Manchmal würde ich mir wünschen, Single-Releases wären keine so ne Sache. Dann wäre meine erste Reaktion auf den ersten Song There’d Better Be A Mirrorball wohl anders ausgefallen, als ich das Album in seiner Vollständigkeit gehört habe.

Don’t get emotional, that ain’t like you”. Ok, Alex. Interessanter Opener, vor allem, nachdem das letzte Album mit dem genauen Gegenteil endete. The Ultracheese, der Closing-Track von Tranquility Base Hotel and Casino, ist ein Dialog zwischen Sänger Alex Turner und seinem Piano und wohl einer seiner persönlichsten Songs.

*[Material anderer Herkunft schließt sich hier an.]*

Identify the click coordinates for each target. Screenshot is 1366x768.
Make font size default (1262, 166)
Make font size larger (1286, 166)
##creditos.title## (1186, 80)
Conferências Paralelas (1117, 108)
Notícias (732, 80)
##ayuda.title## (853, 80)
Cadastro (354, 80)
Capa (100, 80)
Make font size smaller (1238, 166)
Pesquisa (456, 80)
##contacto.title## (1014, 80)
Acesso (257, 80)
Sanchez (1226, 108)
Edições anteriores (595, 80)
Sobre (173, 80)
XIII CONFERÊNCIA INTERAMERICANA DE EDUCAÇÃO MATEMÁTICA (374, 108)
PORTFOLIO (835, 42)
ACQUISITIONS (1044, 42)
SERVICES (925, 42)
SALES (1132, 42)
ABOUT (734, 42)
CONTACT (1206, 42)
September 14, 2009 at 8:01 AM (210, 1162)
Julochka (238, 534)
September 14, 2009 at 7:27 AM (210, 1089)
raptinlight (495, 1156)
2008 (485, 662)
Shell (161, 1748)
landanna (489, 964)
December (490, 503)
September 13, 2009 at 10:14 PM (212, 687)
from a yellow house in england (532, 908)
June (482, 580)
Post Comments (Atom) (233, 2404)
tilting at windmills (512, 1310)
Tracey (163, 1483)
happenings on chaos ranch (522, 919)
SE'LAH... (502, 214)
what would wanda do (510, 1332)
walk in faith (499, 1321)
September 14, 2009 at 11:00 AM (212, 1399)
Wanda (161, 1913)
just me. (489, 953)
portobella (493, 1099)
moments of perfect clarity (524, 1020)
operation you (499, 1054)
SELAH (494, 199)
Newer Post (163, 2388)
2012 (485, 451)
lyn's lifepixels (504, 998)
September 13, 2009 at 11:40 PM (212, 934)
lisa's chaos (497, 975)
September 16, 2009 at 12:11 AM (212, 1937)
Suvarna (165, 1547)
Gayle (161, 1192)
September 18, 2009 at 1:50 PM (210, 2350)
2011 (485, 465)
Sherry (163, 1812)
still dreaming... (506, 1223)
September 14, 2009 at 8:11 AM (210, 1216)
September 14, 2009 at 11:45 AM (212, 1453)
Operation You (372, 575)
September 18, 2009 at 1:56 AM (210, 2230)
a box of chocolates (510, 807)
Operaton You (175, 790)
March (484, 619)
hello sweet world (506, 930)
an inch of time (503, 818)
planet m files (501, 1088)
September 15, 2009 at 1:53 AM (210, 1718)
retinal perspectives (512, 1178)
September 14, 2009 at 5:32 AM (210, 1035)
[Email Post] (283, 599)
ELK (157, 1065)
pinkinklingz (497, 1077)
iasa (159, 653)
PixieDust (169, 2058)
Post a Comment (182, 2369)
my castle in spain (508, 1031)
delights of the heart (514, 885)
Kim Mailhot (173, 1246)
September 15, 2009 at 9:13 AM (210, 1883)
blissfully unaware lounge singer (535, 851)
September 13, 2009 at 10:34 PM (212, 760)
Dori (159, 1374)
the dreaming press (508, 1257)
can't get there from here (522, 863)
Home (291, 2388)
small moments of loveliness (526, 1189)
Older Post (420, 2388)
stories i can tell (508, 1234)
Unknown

Mit viel trauriger Nostalgie und Reue über das Ende alter Freundschaften bringt mich Alex bei jedem Hören zum Heulen; der Appell als Start ins neue Album kam dementsprechend unerwartet. Vielleicht soll es auch eine kleiner Reminder an ihn selbst, dass er nicht mehr so einen Einblick in seine Gedanken geben soll, wie er es doch öfter auf TBHC getan hat. Aber egal, das weiß nur er selbst. Ich will hier auch gar nicht weiter über den Text philosophieren, dazu kann man auch auf Genius oder sonstwelche Foren gehen. Für mich ist Mirrorball wie eine weiche Decke, die mich zum Start des Albums umhüllt; der perfekte Einstieg in eine neue Monkeys-Era: Der Anfang mit allen Instrumenten, die man auf dem Album so vorfindet, das unerwartete Ende des Intros mit den Pausen, emotionale und etwas kryptische Lyrics und ein abschließender Chorus, der zu Tränen rührt. Der ganze Song ist für mich ein konstantes Lächeln und entspanntes Atmen mit kurzem Stocken und Luftanhalten dazwischen. Mirrorball geht genau so weiter, wie TBHC geendet ist und funktioniert dementsprechend gut, wenn man beide Alben direkt hintereinander hört.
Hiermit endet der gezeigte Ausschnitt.